▸ **LISTED RECORDS**
-- start --

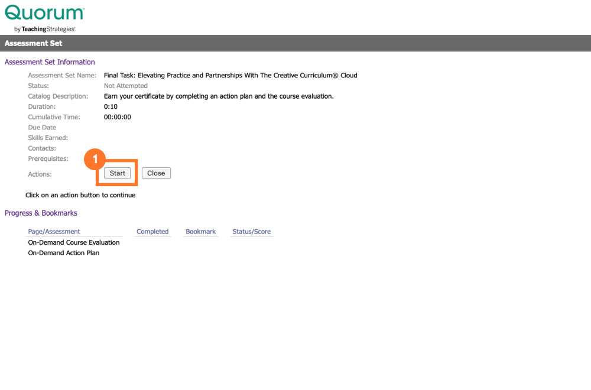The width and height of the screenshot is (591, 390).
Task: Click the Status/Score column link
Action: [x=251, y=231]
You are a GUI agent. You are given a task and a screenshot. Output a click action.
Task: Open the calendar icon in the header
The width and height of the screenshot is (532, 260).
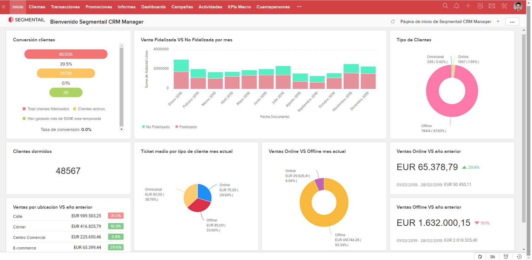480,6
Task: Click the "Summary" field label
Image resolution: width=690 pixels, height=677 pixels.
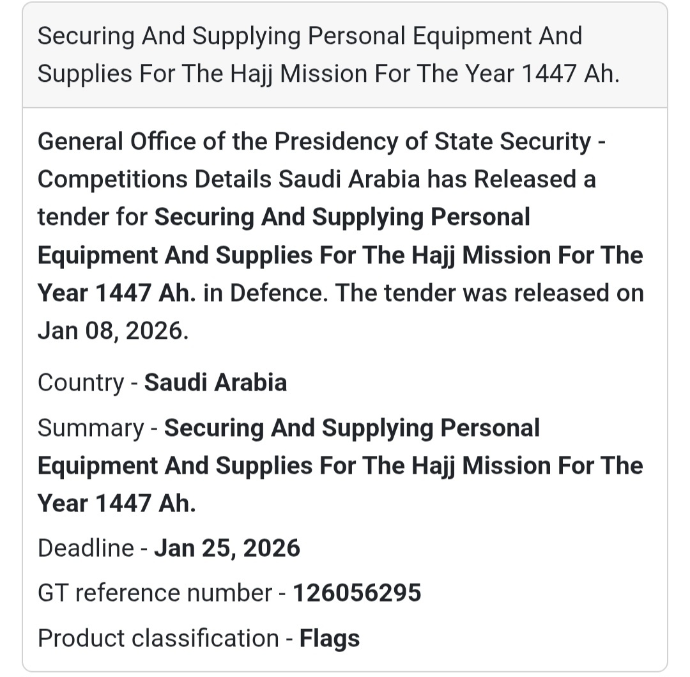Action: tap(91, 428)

-- end --
-- start --

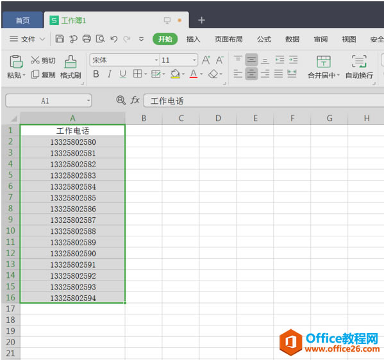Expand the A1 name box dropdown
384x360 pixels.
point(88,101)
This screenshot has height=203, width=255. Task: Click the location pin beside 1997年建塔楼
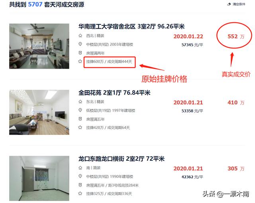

-- end --

Reproduce the data from the line with "The width and height of the screenshot is (591, 390)." to the line with "Action: tap(91, 428)", renaming "calendar icon" as "clock icon" and leaving all else as it is. Omit the pictures.

▸ **RESULT**
The width and height of the screenshot is (591, 390).
Task: Click the Status/Score column link
Action: [x=251, y=231]
You are a GUI agent. You are given a task and a screenshot. Output a click action.
Task: Open the clock icon in the header
The width and height of the screenshot is (532, 260).
480,6
Task: Click the "Summary" field label
Image resolution: width=690 pixels, height=677 pixels.
Action: tap(91, 428)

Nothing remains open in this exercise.